The frequency dependence of ε_m is confirmed and quantified by the mixing model, showing that ε_m′ is relatively insensitive to S, while ε_m″ can be highly sensitive to both S and f at a given water content and temperature (see figure 5). In the measured frequency range of the sensor (100 < f_r < 160 MHz), this sensitivity is due to conductivity losses rather than high-frequency relaxation losses. The computed values of ε_m′(θ, S, T) decrease with T for all values of θ and S, while the imaginary part ε_m″(θ, S, T) increases with T, and the slope dε_m″/dT increases with both θ and S. Again, S may be considered as surrogate for bulk electrical conductivity, σ_m, given knowledge of the multivariate response of σ_m(θ, S, T).

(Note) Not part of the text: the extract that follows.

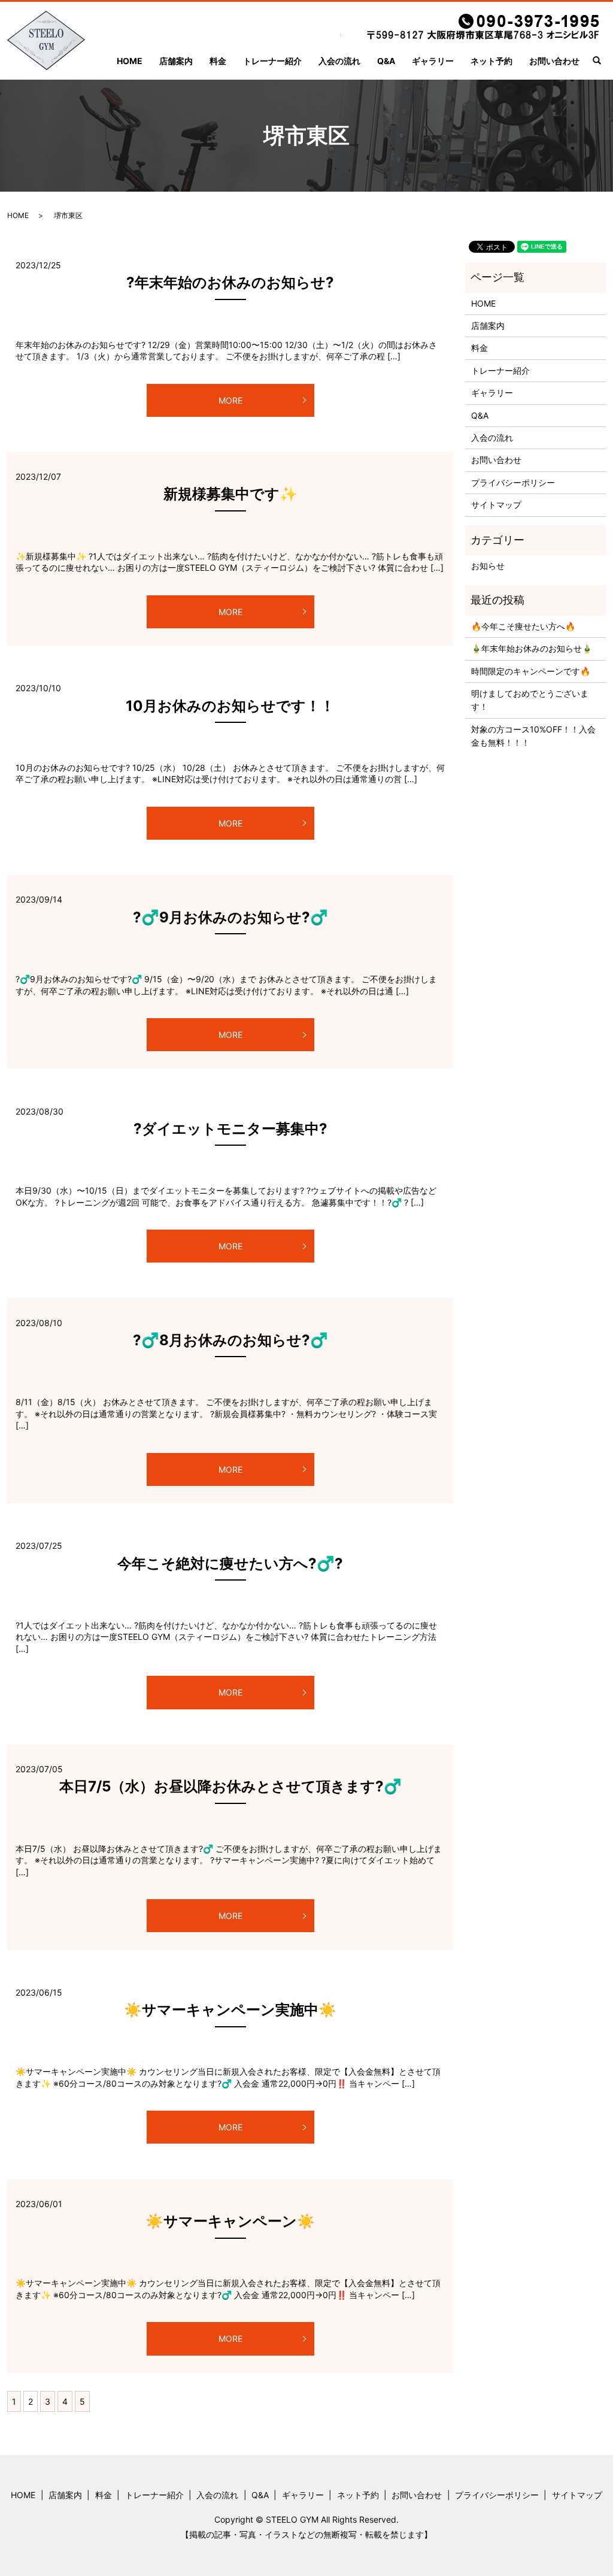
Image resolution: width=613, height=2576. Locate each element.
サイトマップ (496, 505)
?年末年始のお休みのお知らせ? (230, 282)
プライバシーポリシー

Monotonic increases in σ_m with θ, S, and T were estimated (figure 7) and used to compute bulk electrical resistance R_m in the electrical circuit analogue. R_m(ε_m′) was shown to be highly sensitive to ε_m′ only for ε_m′ < 10 (figure 8c).

In addition to R_m, various components of the total sensor capacitance as functions of ε_m′ were computed from numerical simulations of the electrical field, where C_m(ε_m′) was found to be nearly linear (figure 8a). However, the associated geometric factor g_m(ε_m′) of the medium of interest was shown to be highly variable (0 < g_m < 0.75) and nonlinear for ε_m′ < 25 (figure 8b). This indicates that the geometry of the electrical field surrounding the ring capacitor changes with the permittivity of the medium being measured, as indicated in previous experiments [12, 17, 18].

Given all circuit component values as functions of the environmental variables (θ, S, and T), the resonant frequency and its normalized value N were computed as functions of R_m or σ_m. Values of N increased with σ_m for all values of ε_m′(θ), with a maximum sensitivity at ε_m′ = 6.54 (figure 9). Thus, the apparent permittivity ε̂(N) and water content θ(N) are sensitive to σ_m. Estimation errors for ε_m′ were computed as functions of σ_m and T using the combined model. Temperature variations in the range 0 < T < 40°C caused deviations in ε̂_m′ within a range of almost ± 10 % (figure 13). No additional temperature drifts of the sensor electronics were considered here.

The physics-based theory presented here is of general validity for understanding the sensitivity of capacitance sensors to the electrical conductivity of the surrounding media. Because the soil electrical conductivity also depends on temperature, the resulting modeled instrumental sensitivity has to be taken into account before interpreting thermal effects in measured data. Future studies may use the present approach and results to identify functions to correct for temperature and salinity effects on the estimated soil water content. Such correction functions can then be compared with laboratory and field data. Based on the potential errors in frequency-based estimates of permittivity computed here, field data measured with such capacitance sensors will not provide reliable absolute estimates of water content without such correction functions.